### Exercise
What lines below contain the word "Task"? Please pull each one out.

[Dataset entries]

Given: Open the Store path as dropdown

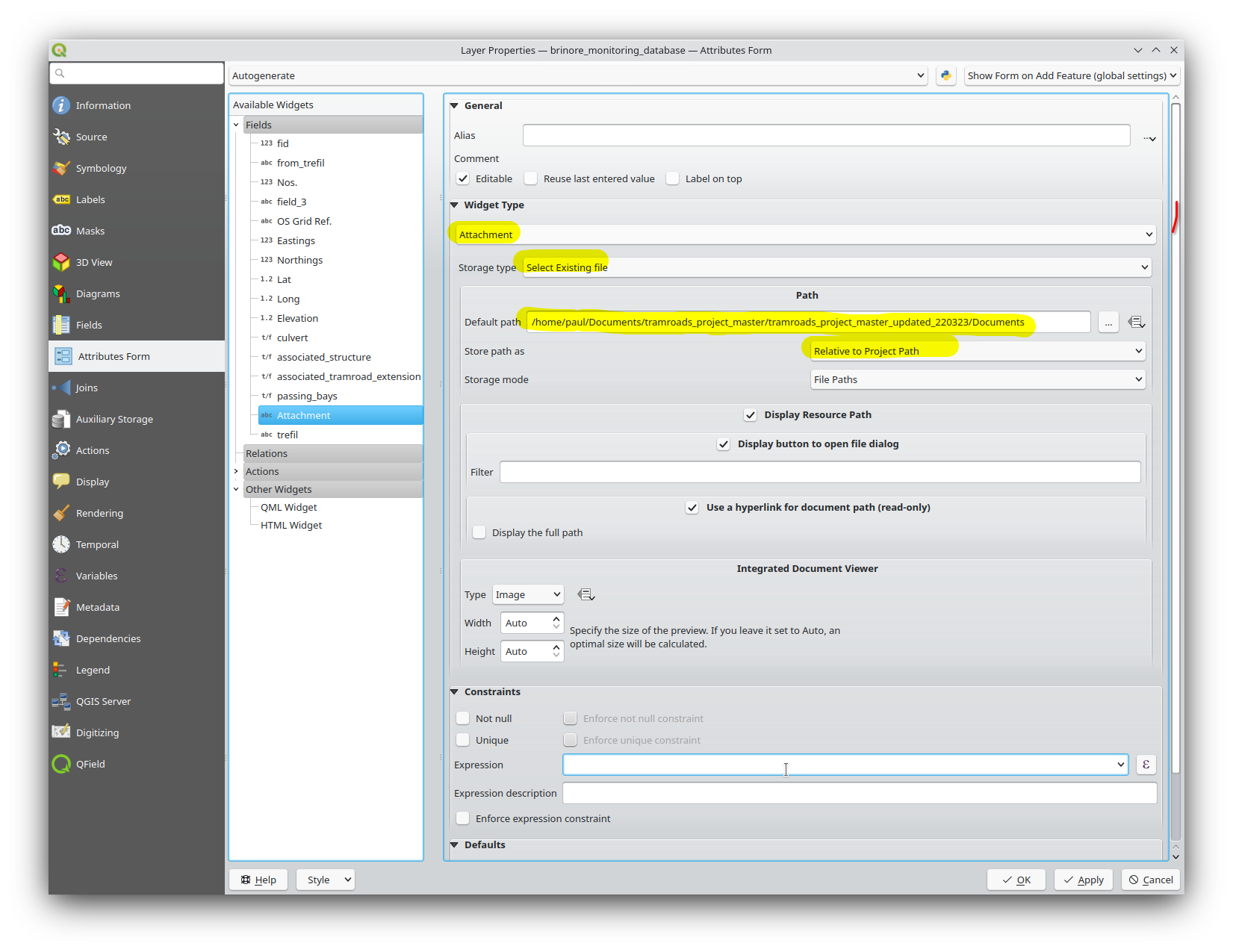Looking at the screenshot, I should pos(975,350).
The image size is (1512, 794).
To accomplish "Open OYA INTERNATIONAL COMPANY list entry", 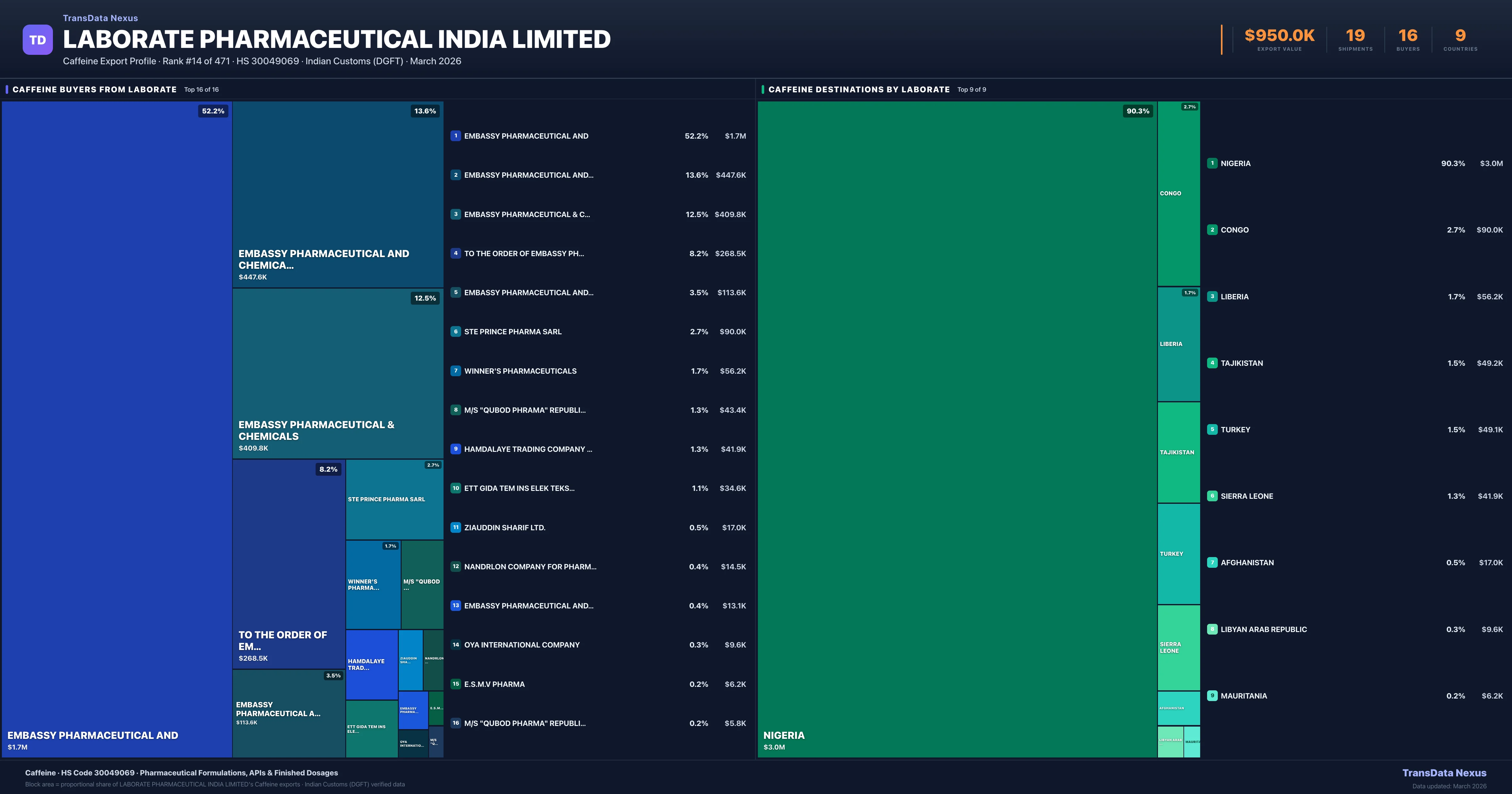I will (x=522, y=645).
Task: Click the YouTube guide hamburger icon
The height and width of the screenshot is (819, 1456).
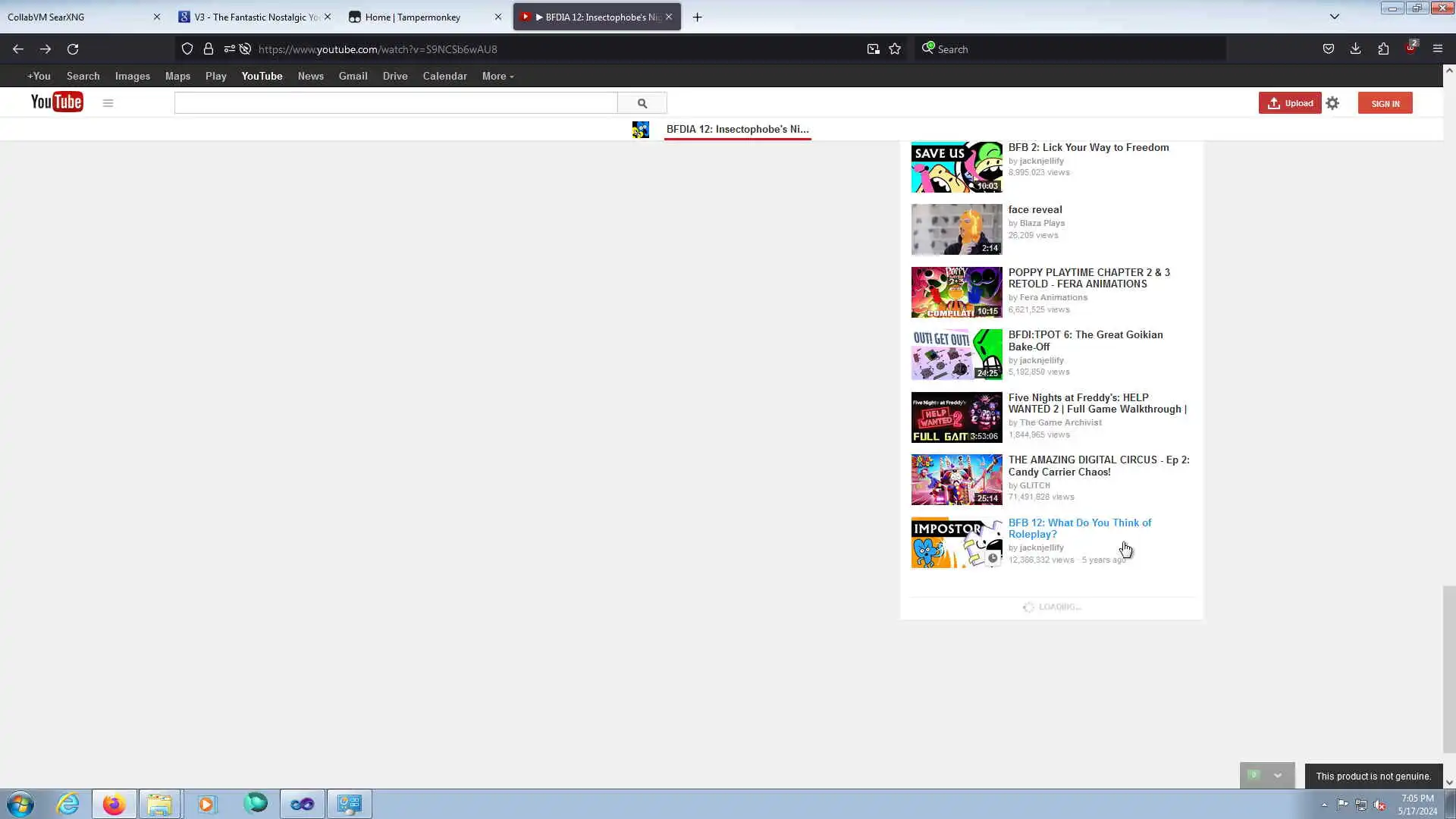Action: (108, 103)
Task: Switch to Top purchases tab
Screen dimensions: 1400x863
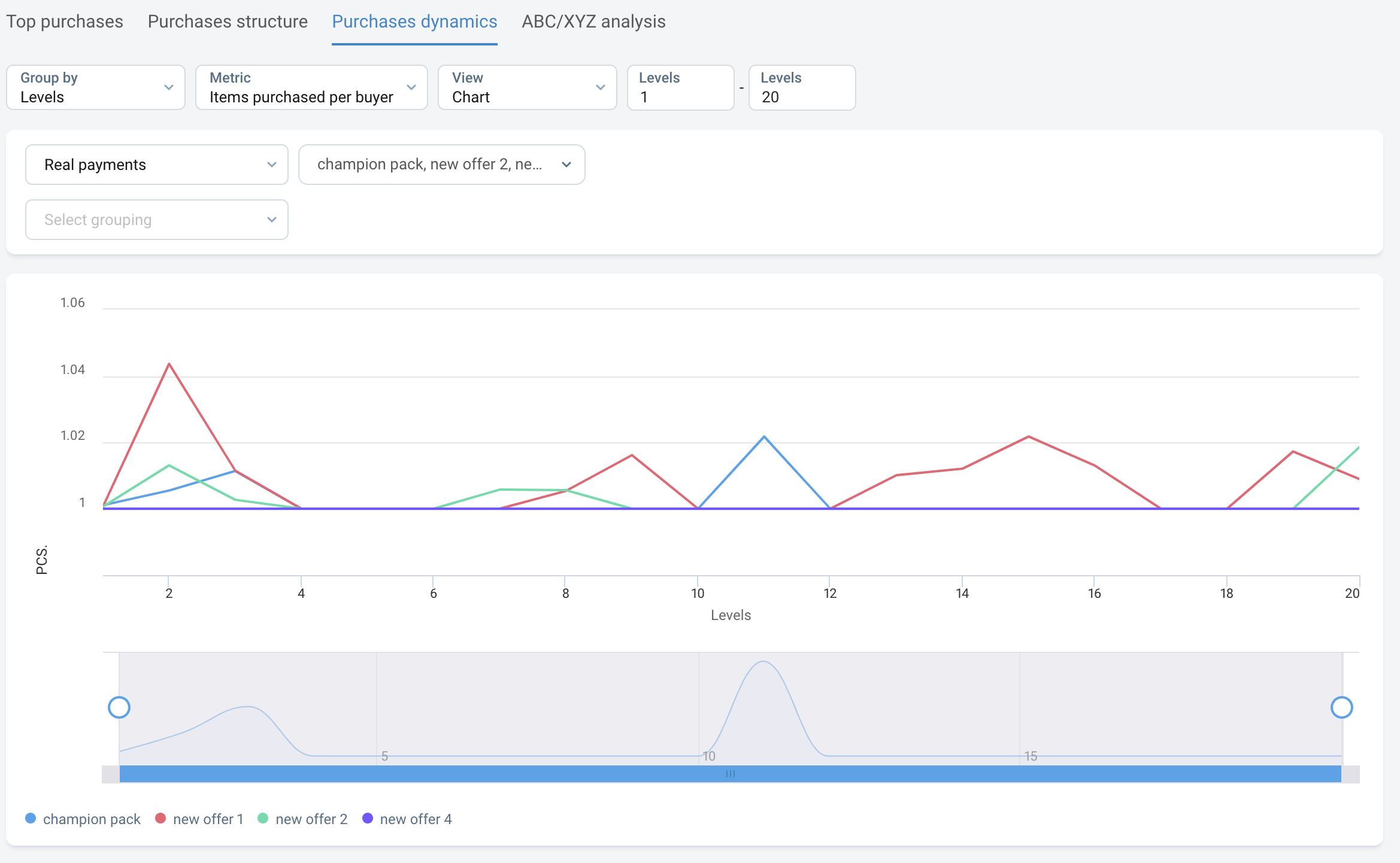Action: (65, 22)
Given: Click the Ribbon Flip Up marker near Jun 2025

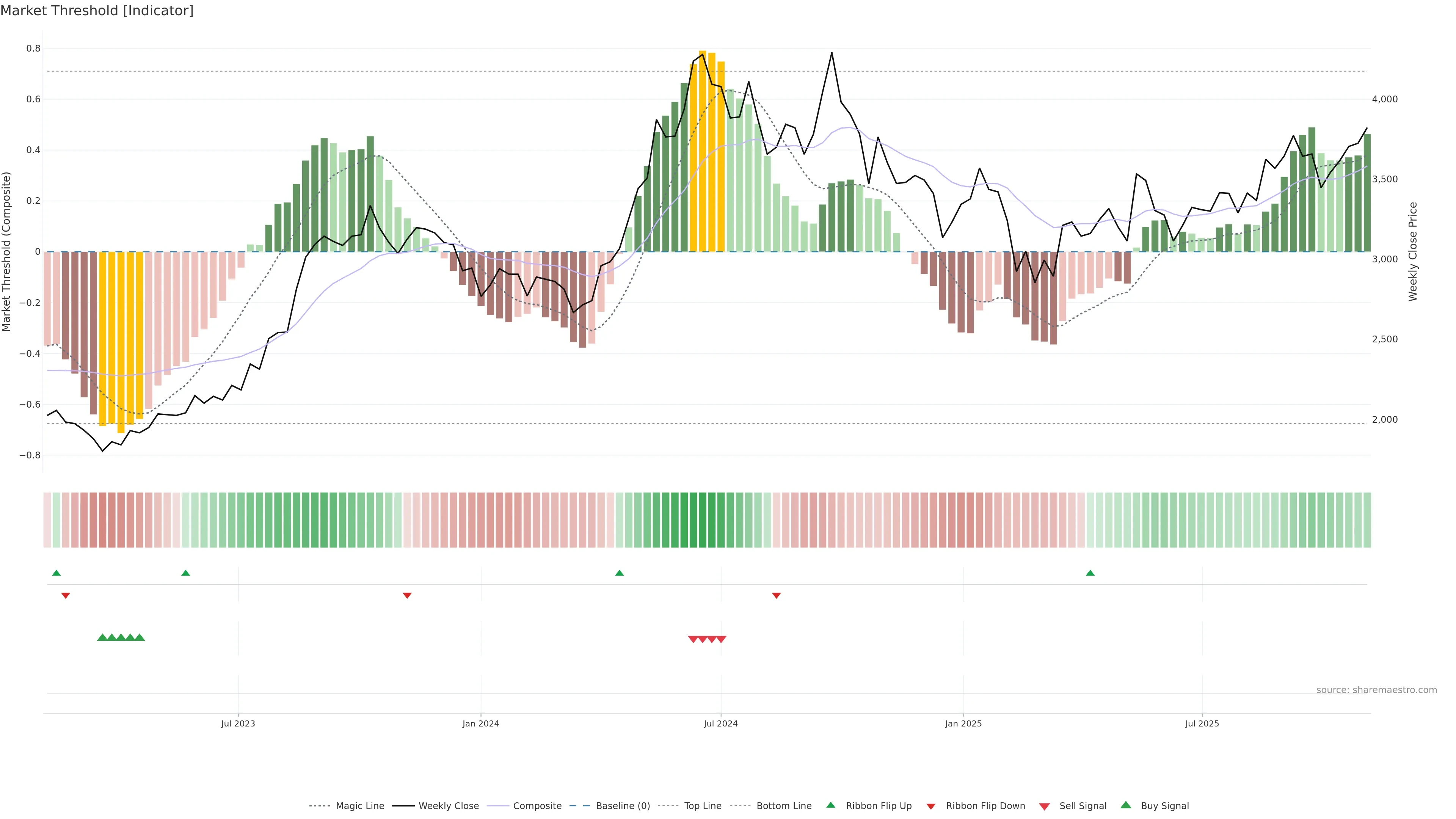Looking at the screenshot, I should (1090, 573).
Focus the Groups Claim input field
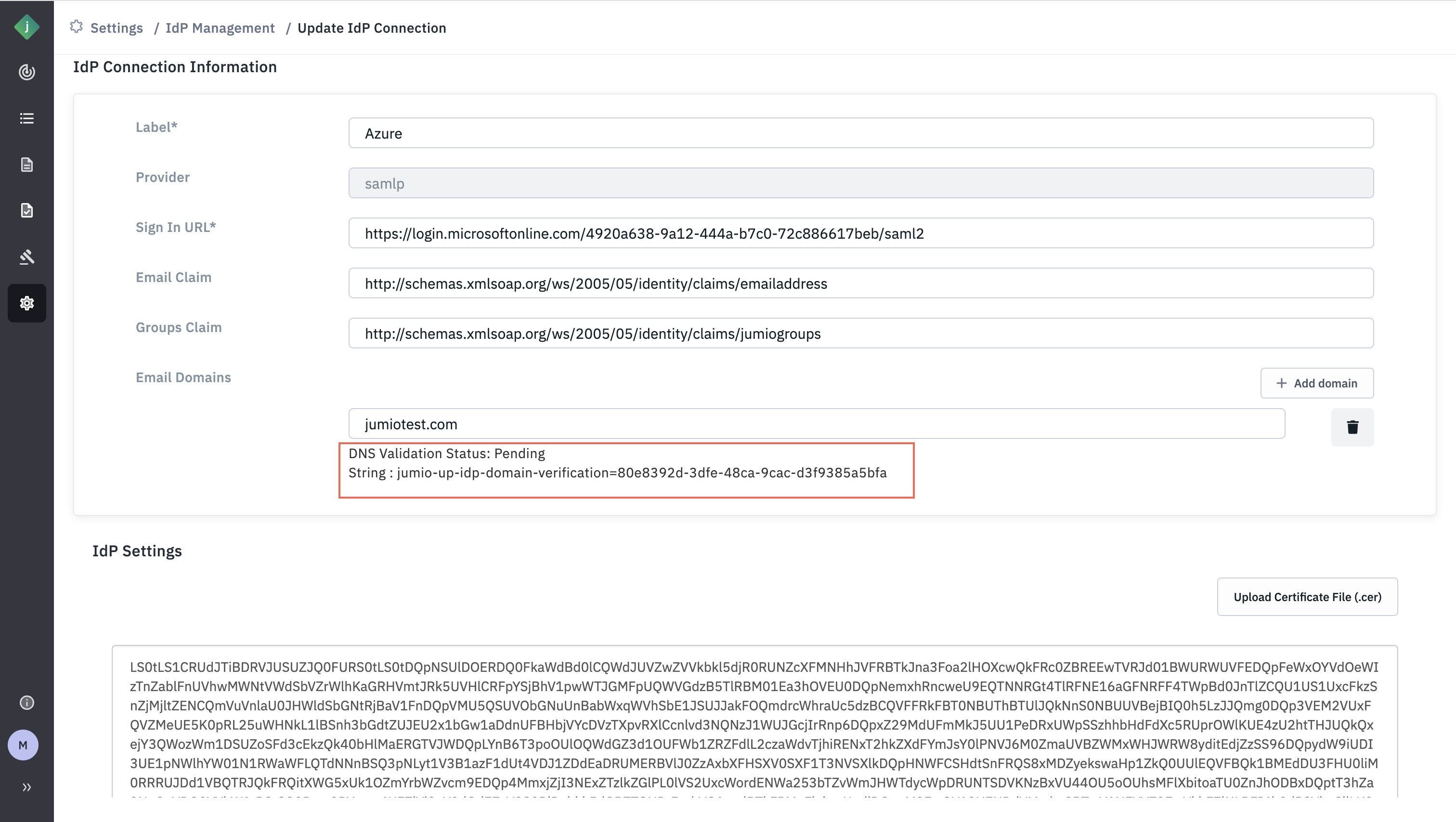Viewport: 1456px width, 822px height. 860,334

### Your solution
Task: Click the YouTube guide hamburger icon
Task: Switch to Top purchases tab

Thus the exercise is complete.